Natural selection is often compared to a force, acting on "units". Scientists argue over whether the units of evolution are individuals, populations, or individual genes. This is what gives scientists fits when they try to find explanations for the possibility that certain bacteria (and maybe more) can control the rate at which they mutate. But the comparison to a force is just that. Natural selection is not a force at all; it is a vast collection of life stories that can sometimes be viewed in terms of forces, but sometimes not.

Genetic advances have brought some clarity and some confusion to the study of evolution. For example, we can analyze genotypes of different species, and trace them back to common ancestors. But sometimes what these new techniques show is evidence of more complex histories than had been previously thought. For example, we now know that "horizontal gene transfer," the exchange of genetic material between two members of different species, has been much more common than supposed. According to findings from the Human Genome Project, hundreds of your genes have been inherited from bacterial invaders in your ancestors' pasts. We also know that sometimes genetic change can be quite dramatic. Two species of Himalayan deer are nearly identical, though their chromosomes are very distinct. They may have become species through a random genetic event, rather than through slow evolution. Each of these findings presents challenges to the simple, classic, picture of evolution as the accumulation of small mutations in the march of progress.

Taxonomy
An early insight in biology was that species could be classified into separate phyla, orders, families and so on, and that family relationships could be seen among members of a particular branch.

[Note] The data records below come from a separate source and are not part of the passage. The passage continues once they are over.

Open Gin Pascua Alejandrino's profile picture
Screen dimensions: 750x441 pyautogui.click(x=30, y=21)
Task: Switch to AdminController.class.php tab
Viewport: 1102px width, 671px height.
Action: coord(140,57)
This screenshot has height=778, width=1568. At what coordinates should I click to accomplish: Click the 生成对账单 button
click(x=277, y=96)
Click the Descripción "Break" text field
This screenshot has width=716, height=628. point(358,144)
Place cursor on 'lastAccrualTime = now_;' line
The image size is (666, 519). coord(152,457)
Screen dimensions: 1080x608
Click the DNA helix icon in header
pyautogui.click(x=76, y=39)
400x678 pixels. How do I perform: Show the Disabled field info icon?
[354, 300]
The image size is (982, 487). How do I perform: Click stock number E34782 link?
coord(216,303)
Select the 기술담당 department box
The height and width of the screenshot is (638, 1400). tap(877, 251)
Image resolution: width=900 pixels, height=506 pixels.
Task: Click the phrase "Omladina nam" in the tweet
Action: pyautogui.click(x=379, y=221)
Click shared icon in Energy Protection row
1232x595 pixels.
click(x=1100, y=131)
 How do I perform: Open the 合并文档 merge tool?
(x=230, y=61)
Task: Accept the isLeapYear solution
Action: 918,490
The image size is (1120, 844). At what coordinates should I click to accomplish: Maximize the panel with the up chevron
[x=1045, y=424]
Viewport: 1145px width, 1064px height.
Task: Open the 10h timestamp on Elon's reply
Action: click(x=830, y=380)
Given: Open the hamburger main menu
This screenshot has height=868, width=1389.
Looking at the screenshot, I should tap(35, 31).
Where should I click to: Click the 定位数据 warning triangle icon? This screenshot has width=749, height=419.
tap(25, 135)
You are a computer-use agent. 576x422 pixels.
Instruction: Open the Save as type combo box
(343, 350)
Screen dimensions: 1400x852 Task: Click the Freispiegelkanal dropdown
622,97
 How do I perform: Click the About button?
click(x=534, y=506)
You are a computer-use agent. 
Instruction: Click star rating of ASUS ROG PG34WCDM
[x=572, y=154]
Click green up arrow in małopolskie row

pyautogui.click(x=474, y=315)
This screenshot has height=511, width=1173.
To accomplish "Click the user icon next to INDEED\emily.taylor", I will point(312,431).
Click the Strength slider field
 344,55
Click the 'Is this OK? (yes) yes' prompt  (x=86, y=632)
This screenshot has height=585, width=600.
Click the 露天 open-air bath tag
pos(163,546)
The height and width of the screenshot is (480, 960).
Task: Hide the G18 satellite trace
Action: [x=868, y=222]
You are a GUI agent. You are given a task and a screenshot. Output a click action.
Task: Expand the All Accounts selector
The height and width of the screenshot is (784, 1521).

Other classification systems work quite well to organize information. Addresses, for example, can be readily classified geographically: by continent, nation, state, city, and so on, with each level strictly comparable to the level above in organization and complexity.

However, trying to create classifications that can handle all individuals of all plant and animal species (not to mention trying to account for sub-species and races) presents some confusing conundra. The Linnean classification system contains an implicit comparison between species and ideal Platonic "types." But as usual, the world is hardly so tidy. By some definitions, a single individual can belong to two separate species. Other definitions create species where two members may have less in common with each other than with members of other species. One classic case is of a few species of seabirds whose range is at some distance from either pole. Travelling at a constant latitude, neighboring populations of these birds can interbreed, but the ones across the pole from each other cannot. These appear to be different species, but there is no good place to draw the line between them. Similar situations are known to exist in many varieties of insects.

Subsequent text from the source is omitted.